# [The tasks]
1. According to the passage on problems in the design of Unix, what single new concept does Plan 9 add to the basic set of Unix design ideas?
2. Reproduce, from the passage on problems in the design of Unix, the part that opens with the words containing "Problems in the" and closes with "in the future.".

--- start of Selected excerpt ---

Problems in the Design of Unix

Plan 9 cleans up Unix, but only really adds one new concept (private namespaces) to its basic set of design ideas. But are there serious problems with those basic design ideas? In Chapter 1 we touched on several issues that Unix arguably got wrong. Now that the open-source movement has put the design future of Unix back in the hands of programmers and technical people, these are no longer decisions we have to live with forever. We'll reexamine them in order to get a better handle on how Unix might evolve in the future.

A Unix file is just a big bag of bytes, with no other attributes. In particular, there is no capability to store information about the file type or a pointer to an associated application program outside the file's actual data.

More generally, everything is a byte stream; even hardware devices are byte streams. This metaphor was a tremendous success of early Unix, and a real advance over a world in which (for example) compiled programs could not produce output that could be fed back to the compiler. Pipes and shell programming sprang from this metaphor.

But Unix's byte-stream metaphor is so central that Unix has trouble integrating software objects with operations that don't fit neatly into the byte stream or file repertoire of operations (create, open, read, write, delete). This is especially a problem for GUI objects such as icons, windows, and ‘live’ documents. Within a classical Unix model of the world, the only way to extend the everything-is-a-byte-stream metaphor is through ioctl calls, a notoriously ugly collection of back doors into kernel space.

--- end of Selected excerpt ---
--- start of Provided data ---

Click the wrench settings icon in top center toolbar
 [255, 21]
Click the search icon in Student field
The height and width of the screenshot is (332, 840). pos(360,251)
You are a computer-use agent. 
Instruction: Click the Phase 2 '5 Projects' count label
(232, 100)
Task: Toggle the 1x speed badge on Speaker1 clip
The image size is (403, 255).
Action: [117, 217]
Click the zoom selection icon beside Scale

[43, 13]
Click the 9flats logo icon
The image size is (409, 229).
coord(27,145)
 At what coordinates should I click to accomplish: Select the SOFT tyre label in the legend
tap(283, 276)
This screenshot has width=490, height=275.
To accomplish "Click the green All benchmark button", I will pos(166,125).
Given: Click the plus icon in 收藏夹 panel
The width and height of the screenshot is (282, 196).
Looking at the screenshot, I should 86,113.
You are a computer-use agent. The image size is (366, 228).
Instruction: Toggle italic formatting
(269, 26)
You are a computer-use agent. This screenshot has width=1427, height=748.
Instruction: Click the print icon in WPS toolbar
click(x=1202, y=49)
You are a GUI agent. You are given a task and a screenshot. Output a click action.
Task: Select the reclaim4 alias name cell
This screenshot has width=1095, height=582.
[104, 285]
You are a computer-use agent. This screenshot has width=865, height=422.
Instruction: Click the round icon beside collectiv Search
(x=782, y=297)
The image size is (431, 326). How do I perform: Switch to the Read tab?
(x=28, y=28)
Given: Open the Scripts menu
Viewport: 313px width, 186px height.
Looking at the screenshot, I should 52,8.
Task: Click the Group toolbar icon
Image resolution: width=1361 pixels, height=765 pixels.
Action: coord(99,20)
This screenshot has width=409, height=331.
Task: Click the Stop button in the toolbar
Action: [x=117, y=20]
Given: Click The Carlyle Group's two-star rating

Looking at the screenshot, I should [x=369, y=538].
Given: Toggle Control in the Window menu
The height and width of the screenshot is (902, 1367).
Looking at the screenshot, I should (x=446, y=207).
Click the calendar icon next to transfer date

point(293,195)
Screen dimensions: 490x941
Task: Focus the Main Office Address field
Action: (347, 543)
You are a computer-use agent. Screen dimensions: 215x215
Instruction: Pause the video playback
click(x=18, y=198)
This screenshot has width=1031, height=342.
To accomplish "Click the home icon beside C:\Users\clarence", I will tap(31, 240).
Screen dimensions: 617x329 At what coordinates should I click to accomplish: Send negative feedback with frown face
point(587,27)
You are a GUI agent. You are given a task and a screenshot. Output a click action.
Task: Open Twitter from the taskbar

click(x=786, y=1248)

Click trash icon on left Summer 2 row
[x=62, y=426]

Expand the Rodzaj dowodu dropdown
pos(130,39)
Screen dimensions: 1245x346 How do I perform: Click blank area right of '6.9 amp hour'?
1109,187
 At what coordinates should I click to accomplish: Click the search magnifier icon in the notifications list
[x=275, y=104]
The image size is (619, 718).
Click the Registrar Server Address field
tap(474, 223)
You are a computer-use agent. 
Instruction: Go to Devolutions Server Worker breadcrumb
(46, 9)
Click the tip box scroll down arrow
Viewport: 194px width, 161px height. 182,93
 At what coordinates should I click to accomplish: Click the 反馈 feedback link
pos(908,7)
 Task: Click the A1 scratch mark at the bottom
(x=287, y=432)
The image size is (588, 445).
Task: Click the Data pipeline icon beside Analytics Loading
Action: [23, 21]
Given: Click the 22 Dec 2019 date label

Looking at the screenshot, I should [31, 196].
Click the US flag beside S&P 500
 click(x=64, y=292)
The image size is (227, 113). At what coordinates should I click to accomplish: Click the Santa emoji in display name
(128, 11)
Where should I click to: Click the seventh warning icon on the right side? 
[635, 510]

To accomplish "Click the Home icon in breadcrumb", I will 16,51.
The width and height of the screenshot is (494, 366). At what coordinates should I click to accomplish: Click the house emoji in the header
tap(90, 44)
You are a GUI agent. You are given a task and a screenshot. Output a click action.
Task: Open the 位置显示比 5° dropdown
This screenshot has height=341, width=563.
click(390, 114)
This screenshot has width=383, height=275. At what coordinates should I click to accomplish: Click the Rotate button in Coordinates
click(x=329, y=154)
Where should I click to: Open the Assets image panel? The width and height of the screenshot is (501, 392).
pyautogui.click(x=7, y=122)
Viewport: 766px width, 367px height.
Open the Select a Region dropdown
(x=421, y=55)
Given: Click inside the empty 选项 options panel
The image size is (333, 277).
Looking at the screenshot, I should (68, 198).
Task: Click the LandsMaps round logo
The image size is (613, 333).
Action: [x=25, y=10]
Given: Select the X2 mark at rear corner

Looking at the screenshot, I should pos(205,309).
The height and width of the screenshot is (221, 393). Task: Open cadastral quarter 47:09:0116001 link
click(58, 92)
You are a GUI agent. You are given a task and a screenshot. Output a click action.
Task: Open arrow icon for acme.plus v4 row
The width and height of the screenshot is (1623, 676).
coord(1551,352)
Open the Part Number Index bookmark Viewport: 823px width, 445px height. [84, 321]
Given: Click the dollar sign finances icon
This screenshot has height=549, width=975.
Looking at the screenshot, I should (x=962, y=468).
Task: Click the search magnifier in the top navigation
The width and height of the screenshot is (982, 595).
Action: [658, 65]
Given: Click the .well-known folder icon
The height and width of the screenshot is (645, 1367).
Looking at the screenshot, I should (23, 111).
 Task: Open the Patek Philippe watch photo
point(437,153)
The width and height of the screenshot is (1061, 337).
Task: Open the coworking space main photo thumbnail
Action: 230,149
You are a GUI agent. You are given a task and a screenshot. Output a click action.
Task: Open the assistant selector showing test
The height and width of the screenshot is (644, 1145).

--- end of Provided data ---

# [Answers below]
1. Private namespaces.

2.
Problems in the Design of Unix

Plan 9 cleans up Unix, but only really adds one new concept (private namespaces) to its basic set of design ideas. But are there serious problems with those basic design ideas? In Chapter 1 we touched on several issues that Unix arguably got wrong. Now that the open-source movement has put the design future of Unix back in the hands of programmers and technical people, these are no longer decisions we have to live with forever. We'll reexamine them in order to get a better handle on how Unix might evolve in the future.